Union officials argue that because they forced Lincoln into a costly runoff, that should serve as a warning to her and other moderate Democrats.
“We’ll see if Blanche Lincoln is made a better Senator for having to answer to working Arkansans over these past few weeks,” Jon Youngdahl, SEIU’s national political director, said in a post-election memo.
Referring to several moderate House Democrats who have crossed the unions, Youngdahl warned, “And if you are Larry Kissell (N.C.) or Zack Space (Ohio) or Mike McMahon or Michael Arcuri (N.Y.) or another candidate who stopped advocating for the needs of working families once elected, [then] the labor movement is going to be at the side of those voters who demand change.”
An SEIU official said privately that it is unlikely that Lincoln will get the union’s nod for the November election.
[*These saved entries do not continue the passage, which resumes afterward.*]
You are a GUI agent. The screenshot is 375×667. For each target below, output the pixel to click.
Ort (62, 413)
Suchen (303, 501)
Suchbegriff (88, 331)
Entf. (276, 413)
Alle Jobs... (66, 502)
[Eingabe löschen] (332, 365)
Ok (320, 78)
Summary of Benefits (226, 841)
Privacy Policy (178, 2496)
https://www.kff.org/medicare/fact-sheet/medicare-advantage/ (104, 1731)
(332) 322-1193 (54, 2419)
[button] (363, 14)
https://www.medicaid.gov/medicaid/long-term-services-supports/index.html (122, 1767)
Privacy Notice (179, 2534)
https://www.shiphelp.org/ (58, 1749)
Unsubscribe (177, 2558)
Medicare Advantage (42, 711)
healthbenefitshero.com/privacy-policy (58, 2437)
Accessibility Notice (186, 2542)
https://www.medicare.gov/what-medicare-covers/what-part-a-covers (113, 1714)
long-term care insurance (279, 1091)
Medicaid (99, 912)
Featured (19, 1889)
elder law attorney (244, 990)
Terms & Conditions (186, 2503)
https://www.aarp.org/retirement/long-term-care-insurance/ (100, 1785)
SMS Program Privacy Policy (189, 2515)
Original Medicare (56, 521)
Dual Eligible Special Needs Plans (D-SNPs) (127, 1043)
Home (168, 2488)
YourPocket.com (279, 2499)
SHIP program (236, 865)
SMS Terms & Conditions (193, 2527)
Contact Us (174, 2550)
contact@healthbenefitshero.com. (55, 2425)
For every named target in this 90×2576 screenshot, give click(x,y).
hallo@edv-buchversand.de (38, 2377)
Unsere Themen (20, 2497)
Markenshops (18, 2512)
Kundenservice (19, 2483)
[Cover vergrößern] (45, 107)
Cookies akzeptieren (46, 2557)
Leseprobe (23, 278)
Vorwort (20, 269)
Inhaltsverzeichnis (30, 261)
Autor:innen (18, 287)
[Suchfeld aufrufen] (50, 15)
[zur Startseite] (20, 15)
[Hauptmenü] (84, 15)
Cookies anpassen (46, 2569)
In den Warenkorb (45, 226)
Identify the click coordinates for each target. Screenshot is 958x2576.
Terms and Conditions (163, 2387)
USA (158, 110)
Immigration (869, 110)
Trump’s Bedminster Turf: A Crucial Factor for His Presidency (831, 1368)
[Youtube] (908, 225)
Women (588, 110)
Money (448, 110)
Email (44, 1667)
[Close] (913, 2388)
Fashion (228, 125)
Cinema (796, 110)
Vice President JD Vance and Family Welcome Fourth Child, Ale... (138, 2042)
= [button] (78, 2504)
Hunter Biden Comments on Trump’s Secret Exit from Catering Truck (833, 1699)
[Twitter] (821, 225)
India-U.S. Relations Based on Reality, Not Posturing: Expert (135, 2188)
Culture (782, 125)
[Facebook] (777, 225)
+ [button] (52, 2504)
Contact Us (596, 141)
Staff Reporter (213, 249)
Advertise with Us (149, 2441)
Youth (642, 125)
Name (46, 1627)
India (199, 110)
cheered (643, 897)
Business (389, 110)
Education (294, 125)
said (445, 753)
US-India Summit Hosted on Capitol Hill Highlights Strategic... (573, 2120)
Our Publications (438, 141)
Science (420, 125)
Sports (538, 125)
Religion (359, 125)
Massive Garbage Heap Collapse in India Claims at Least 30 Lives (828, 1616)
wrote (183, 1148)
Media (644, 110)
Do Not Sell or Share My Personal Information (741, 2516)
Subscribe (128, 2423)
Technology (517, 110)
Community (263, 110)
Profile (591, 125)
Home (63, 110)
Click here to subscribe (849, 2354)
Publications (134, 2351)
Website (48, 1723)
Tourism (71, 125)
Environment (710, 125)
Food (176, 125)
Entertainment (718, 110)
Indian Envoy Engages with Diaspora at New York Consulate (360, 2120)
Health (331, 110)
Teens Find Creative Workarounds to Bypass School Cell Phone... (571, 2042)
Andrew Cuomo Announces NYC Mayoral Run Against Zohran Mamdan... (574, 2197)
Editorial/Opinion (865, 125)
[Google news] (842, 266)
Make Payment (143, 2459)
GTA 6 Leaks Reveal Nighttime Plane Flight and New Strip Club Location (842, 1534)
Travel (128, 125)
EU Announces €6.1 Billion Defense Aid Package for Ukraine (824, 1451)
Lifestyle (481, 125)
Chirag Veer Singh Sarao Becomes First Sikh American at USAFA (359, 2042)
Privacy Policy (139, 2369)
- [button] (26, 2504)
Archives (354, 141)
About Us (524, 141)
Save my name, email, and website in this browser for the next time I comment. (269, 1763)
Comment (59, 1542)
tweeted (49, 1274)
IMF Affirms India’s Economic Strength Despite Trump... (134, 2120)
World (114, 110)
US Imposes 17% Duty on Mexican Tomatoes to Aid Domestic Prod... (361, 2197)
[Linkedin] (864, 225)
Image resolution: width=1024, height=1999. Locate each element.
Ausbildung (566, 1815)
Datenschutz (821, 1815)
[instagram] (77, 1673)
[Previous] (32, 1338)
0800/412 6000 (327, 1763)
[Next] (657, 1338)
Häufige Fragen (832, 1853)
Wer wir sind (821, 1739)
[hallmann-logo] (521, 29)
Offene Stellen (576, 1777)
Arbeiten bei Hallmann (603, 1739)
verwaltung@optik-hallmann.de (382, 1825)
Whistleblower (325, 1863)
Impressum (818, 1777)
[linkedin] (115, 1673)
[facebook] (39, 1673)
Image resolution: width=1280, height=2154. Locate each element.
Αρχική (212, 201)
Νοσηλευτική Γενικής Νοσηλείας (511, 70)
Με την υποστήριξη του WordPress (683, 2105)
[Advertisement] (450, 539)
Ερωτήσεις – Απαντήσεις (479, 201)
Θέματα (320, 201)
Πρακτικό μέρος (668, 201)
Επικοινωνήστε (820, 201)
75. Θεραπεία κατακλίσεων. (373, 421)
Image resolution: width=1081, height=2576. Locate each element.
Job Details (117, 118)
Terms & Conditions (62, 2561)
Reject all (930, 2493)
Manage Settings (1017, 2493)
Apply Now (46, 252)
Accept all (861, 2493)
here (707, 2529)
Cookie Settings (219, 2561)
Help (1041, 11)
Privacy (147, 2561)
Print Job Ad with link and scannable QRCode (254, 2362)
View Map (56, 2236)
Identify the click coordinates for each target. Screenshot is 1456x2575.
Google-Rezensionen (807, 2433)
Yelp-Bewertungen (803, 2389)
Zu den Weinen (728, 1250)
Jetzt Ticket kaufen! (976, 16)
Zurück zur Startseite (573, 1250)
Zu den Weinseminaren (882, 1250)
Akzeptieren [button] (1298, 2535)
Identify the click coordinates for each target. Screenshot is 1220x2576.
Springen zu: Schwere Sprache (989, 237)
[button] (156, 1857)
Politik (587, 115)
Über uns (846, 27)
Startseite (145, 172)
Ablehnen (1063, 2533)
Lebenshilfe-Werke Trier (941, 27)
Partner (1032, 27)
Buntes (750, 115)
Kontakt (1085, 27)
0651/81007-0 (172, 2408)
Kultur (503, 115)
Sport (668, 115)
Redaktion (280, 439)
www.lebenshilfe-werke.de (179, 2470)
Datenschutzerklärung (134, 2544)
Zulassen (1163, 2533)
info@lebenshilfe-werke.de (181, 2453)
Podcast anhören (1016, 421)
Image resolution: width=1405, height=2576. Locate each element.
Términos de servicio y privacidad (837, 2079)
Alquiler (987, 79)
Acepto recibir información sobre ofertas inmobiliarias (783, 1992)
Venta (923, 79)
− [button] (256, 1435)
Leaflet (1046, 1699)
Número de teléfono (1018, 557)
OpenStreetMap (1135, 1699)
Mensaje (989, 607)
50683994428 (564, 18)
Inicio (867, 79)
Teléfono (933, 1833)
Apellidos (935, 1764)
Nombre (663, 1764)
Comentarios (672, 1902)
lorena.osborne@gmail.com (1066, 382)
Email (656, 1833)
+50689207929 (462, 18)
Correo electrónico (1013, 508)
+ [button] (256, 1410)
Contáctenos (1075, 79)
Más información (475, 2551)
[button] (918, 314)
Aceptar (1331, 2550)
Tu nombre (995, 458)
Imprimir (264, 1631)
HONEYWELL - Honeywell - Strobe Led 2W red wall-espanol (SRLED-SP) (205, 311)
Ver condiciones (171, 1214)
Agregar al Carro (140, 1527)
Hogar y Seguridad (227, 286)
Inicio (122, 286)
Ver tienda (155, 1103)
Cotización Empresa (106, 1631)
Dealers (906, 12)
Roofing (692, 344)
“Our members will decide, but I doubt anything from the past few months would change their minds about her not looking out for working people,” the official said.
AFL-CIO’s Podhorzer said it was “very unlikely” that Lincoln would get his union’s endorsement for the general election.
But Podhorzer added that the union’s decision on whom to back in the general election will be different than in the primaries.
“In the general, a candidate whose record may have disappointed us may still be better for us than their opponent who may want to abolish unions,” he said.
McEntee echoed those sentiments, saying his union membership would “hold our noses, take the cough medicine and support” certain candidates.
Internal Divisions
Republicans, who have had to contend with their own internal spats between conservative tea-party-backed candidates and more mainstream contenders, seized on the Arkansas race as an example of Democratic divisions that will haunt them in November.
Amber Marchand, a spokeswoman for the National Republican Senatorial Committee, e-mailed to reporters media accounts of sniping between Democratic factions. Those reports included comments from an unnamed White House official that “organized labor just flushed $10 million of their members’ money down the toilet on a pointless exercise.”
“In the wake of Blanche Lincoln’s costly and contentious primary battle, it’s clear that her party is still extremely divided less than five months from election day,” Marchand said.
The Republicans, however, did not mention their own bitter primary in Nevada, where tea-party-backed candidate Sharron Angle defeated a number of candidates, including establishment favorite Sue Lowden. Some political observers believe that Angle may be the weaker candidate in the general election face-off against Senate Majority Leader Harry Reid (D).
A former Lincoln staffer and lobbyist who asked not to be named said the lesson drawn from the Arkansas election should not be that labor issues are losers. Rather, the former staffer said that Lincoln effectively criticized the outsider nature of unions and other groups such as MoveOn.org that were coming into the state and throwing their money around.
“I don’t think it means that labor has lost its power,” the former staffer said. “It was less about labor issues and more about labor’s money and what it could do with the money.”